What’s the appeal, you ask? Well, crafting a fine dessert is an immersive aesthetic experience. You must bring together your visual, olfactory, tactile and even aural senses in order to create the desired outcome. Of course, the sense of taste plays the starring role, but it’s nothing without these supporting players.

This being the case, I’m inclined to say that the environment in which the dessert is made can influence the quality of the finished product. Every kitchen appliance needs to be finely calibrated, the lighting just so, and the tools arranged in easy reach. Beyond that, beautiful finishes go a long way towards complementing the sensory experience of putting together a dessert. This is why chefs tend to care so deeply about kitchen design. Melbourne has a reputation to uphold for being the culinary capital, and I guess that’s why the kitchens are all so impressive. Turns out design is an essential ingredient in dishes, figuratively speaking.

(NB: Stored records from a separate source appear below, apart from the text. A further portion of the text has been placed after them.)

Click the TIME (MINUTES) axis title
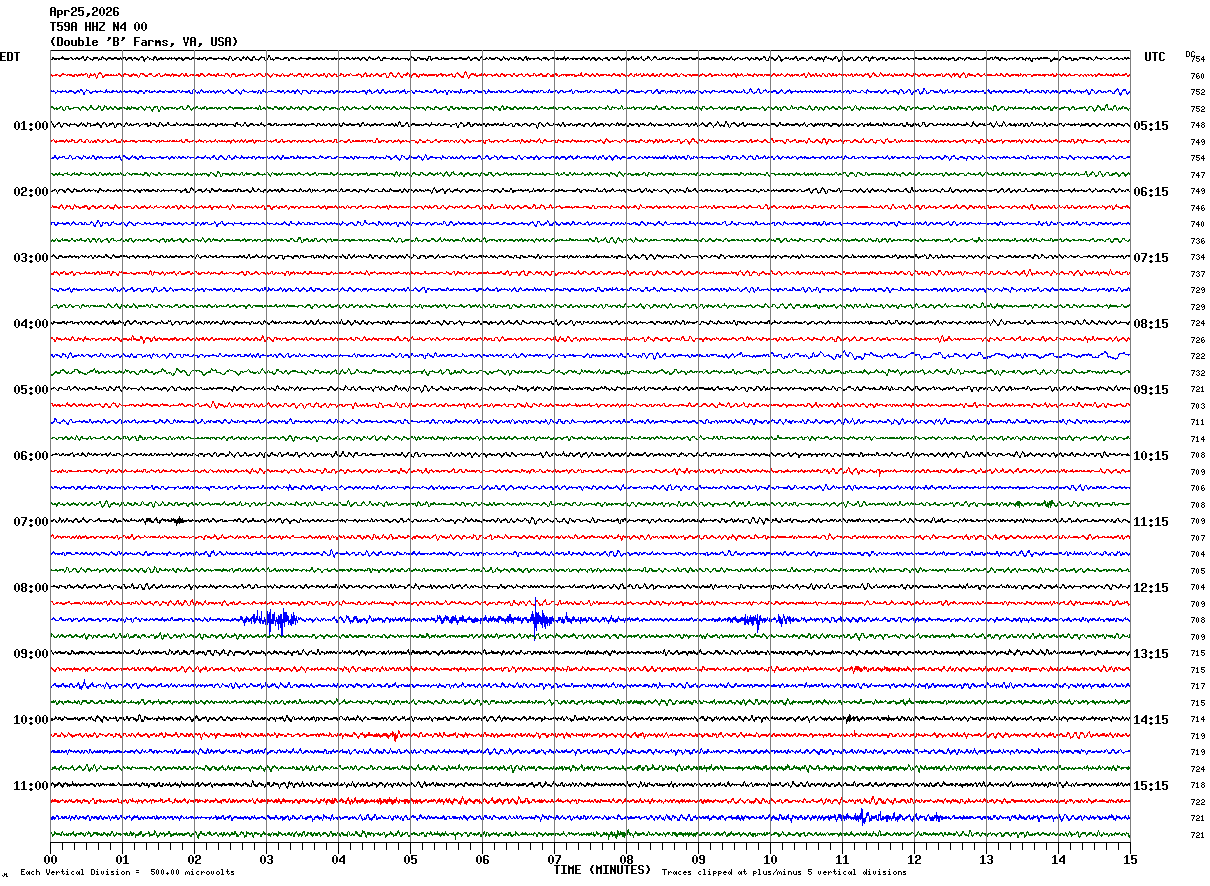The image size is (1210, 886). tap(602, 870)
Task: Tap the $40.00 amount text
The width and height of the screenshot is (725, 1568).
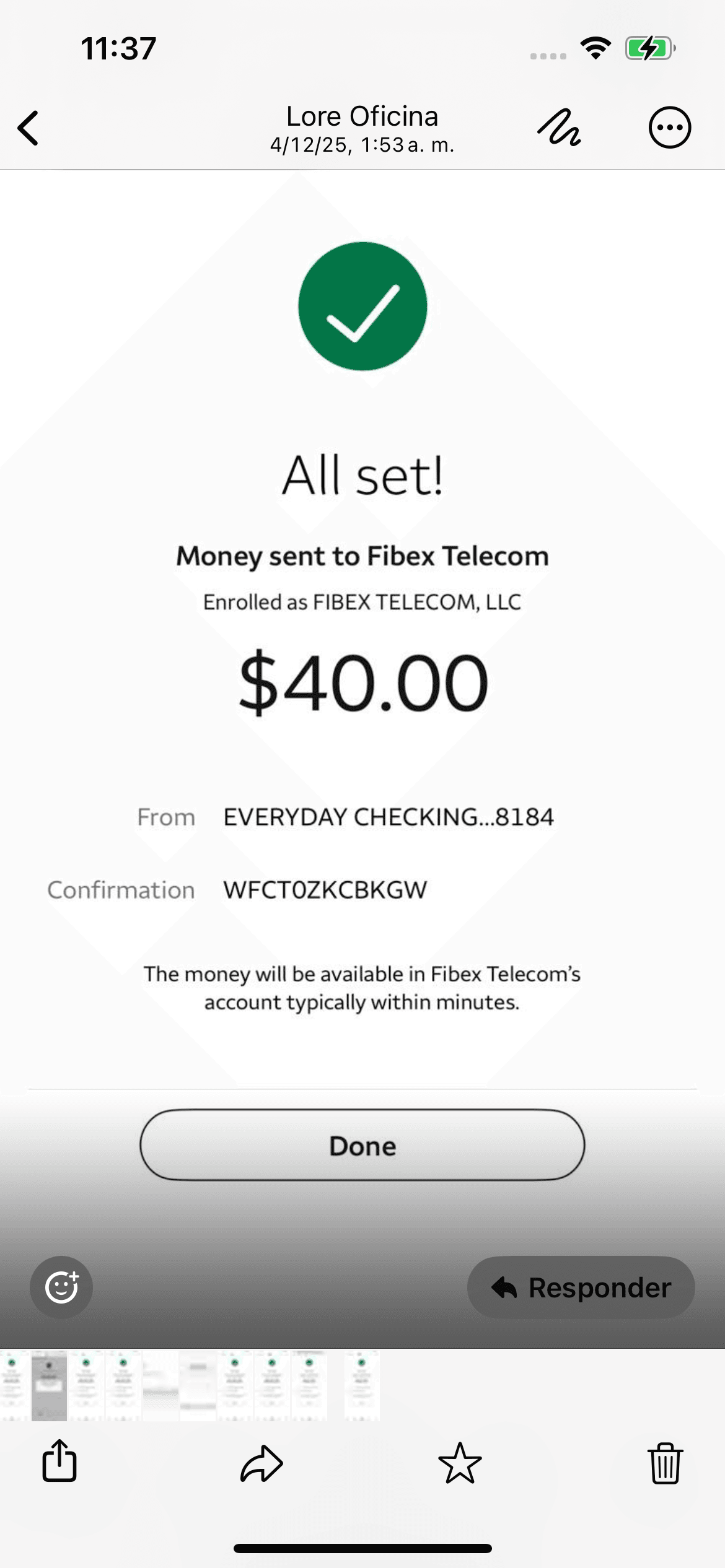Action: point(364,682)
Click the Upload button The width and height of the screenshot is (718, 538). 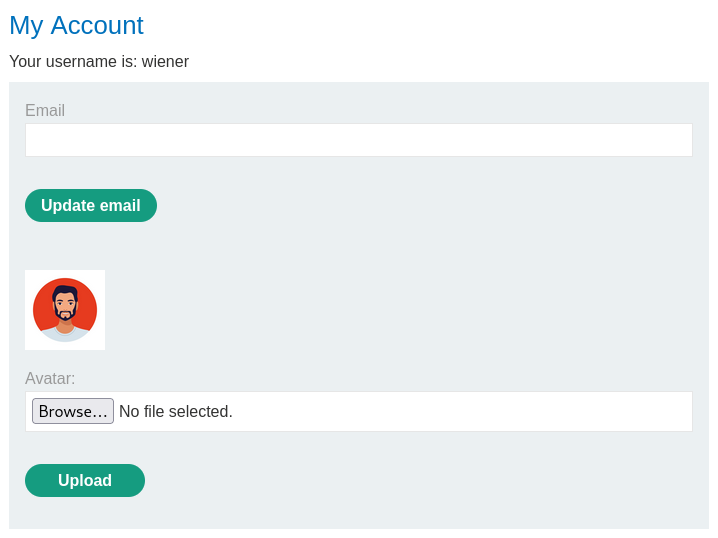point(85,480)
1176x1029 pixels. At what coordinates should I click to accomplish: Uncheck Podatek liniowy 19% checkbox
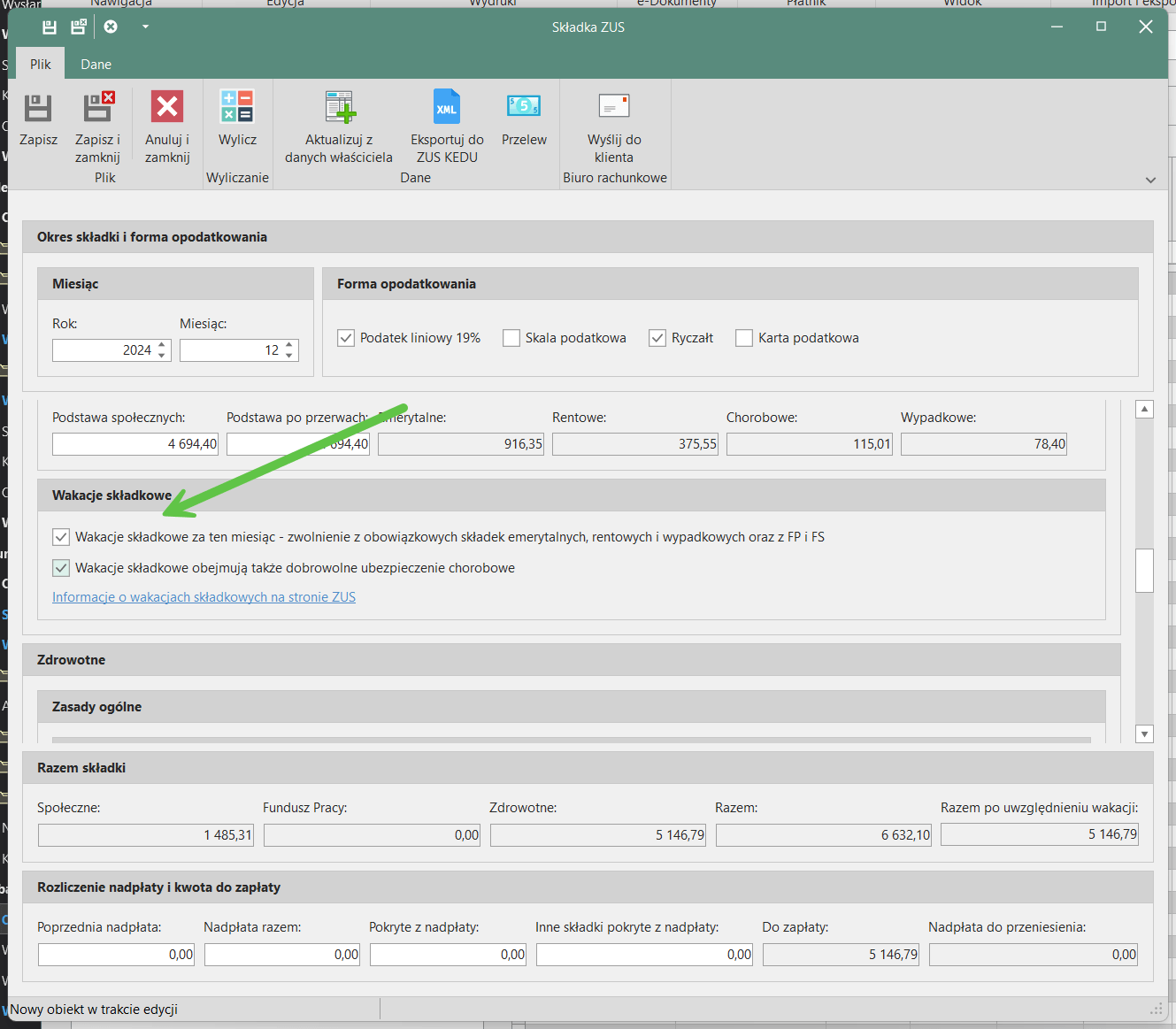coord(346,338)
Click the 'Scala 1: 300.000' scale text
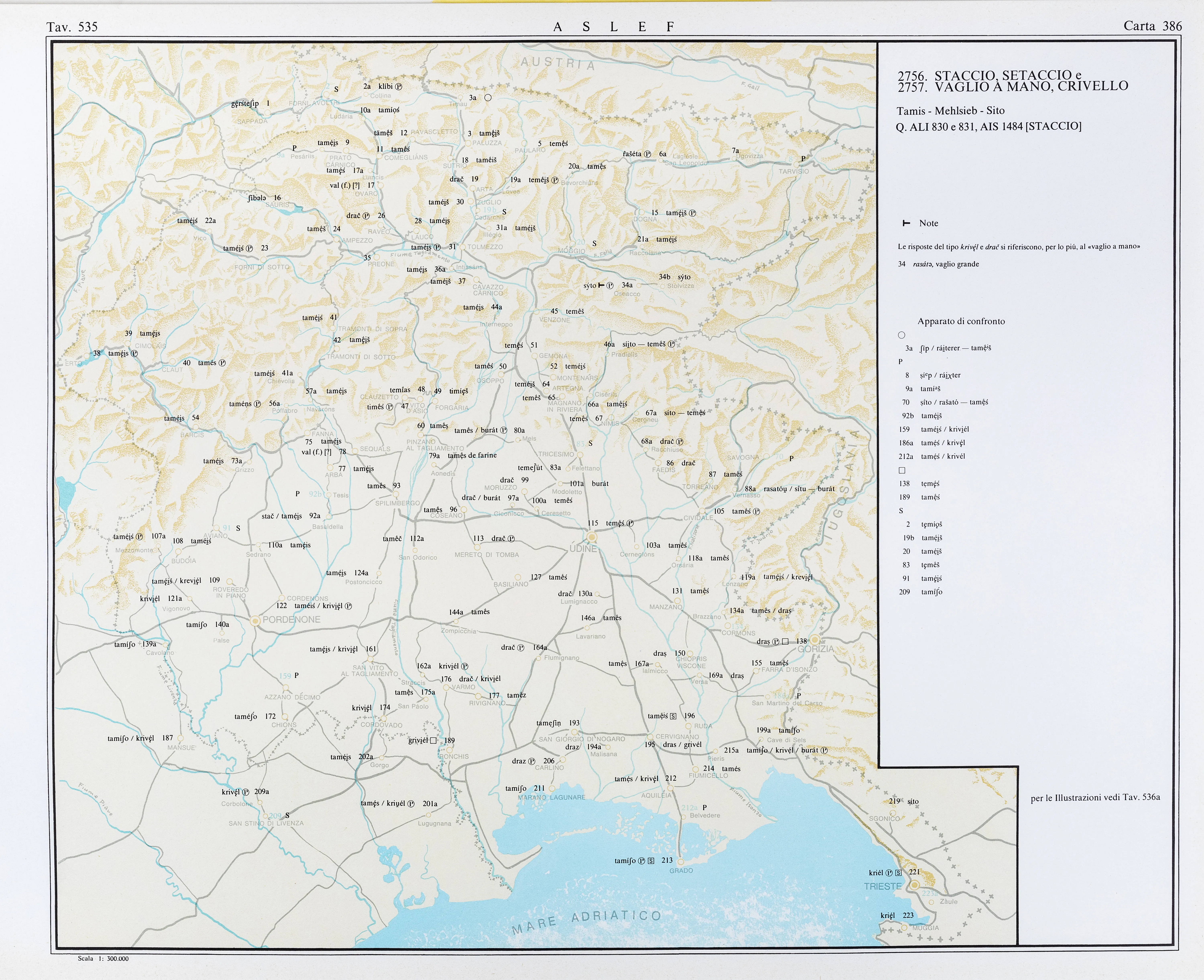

It’s something to consider, even for the amateur chef like myself. You don’t need a huge space or commercial-level appliances to make the very best food possible. If, like me, you have a relatively small kitchen, renovations can help you make the most of what you have, and create an environment in which to realise your wildest culinary dreams.

That might sound over the top, but for those who’ve caught the gourmet cooking bug, it will make sense. The kitchen is not just a place to slap some grub together, although it can certainly be that at times. It is a place to honour the essential act of preparing and sharing food – a temple, of sorts, if you’re that way inclined.